Sen. Angus King (I-ME) during the proceedings raised the idea of sending cases where Americans have been accused of collusion with Al Qaeda to a special court of some sort. Such a court, one of several possibilities to rein in the program this blog suggested this week, could potentially be based around the Foreign Intelligence Surveillance Act (FISA) courts that approve the wiretapping of individuals suspect of being foreign agents:
KING: A soldier on a battlefield doesn’t have time to go to court. But if you’re planning a strike over a matter of days, weeks, or months, there is an opportunity to at least go to some outside of the Executive Branch body — like the FISA court — in a confidential and top secret way. Make the case that this American citizen is an enemy combatant. At least that would be some check on the activities of the executive.
Brennan said that the concept was “certainly worthy of discussion,” without elaborating on whether he was for or against the idea. Intelligence Committee chair Diane Feinstein (D-CA) after the hearings seemed to be supprotive of the the idea put forward by King, saying that she and other lawmakers “may explore setting up a special court system to regulate strikes.” Such a system, however, could prove to be as susceptible to abuse as the FISA courts currently are.

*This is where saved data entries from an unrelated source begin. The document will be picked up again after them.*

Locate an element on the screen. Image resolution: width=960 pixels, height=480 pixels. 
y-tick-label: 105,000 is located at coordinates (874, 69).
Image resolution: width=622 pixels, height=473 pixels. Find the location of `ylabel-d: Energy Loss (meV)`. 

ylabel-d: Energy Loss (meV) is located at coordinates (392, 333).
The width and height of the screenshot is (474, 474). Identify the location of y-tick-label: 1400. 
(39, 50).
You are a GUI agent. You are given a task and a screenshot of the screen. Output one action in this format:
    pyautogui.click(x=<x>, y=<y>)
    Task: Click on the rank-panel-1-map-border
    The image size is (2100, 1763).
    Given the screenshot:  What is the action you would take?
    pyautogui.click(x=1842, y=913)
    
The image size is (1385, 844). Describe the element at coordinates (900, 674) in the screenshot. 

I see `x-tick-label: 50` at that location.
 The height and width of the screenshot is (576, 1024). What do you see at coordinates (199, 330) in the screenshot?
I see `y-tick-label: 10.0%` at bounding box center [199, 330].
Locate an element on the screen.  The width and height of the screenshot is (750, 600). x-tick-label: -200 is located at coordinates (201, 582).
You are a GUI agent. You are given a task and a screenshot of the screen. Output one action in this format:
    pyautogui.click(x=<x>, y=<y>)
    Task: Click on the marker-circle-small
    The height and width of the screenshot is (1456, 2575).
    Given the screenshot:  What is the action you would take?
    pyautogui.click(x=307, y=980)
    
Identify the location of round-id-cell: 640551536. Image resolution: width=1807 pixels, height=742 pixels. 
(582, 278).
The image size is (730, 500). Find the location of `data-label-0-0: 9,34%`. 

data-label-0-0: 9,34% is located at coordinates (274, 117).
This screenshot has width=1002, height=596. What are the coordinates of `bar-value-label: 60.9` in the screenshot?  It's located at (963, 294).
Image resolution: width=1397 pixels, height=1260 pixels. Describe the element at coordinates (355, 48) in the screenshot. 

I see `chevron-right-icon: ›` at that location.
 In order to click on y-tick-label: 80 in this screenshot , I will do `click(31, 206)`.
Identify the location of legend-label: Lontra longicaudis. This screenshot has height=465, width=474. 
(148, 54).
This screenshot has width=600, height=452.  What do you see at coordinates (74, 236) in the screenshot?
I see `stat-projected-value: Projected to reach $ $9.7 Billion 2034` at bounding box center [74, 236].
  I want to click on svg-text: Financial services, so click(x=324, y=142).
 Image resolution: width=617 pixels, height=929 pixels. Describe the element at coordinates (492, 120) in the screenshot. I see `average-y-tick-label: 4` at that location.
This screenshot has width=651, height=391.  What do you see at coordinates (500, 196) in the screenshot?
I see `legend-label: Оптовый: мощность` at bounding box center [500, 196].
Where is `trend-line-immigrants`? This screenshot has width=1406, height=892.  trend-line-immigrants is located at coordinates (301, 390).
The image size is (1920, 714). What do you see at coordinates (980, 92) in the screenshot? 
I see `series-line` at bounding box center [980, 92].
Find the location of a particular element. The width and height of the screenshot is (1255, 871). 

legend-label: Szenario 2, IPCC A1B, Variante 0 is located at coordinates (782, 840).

Commentators on both sides of the political spectrum have spent the week expressing their concern about the extensive nature of the program and the lack of investigation into whether the strategy behind it is working. While the House and Senate Intelligence Committees currently monitor the CIA’s drone program activities in Somalia, Pakistan and other locations, they are bound by secrecy rules to keep those reports under wraps. Some lawmakers have pressed the administration for more declassification of the information surrounding drone strikes and other methods of targeting, opening up what is already a widely reported on occurrence.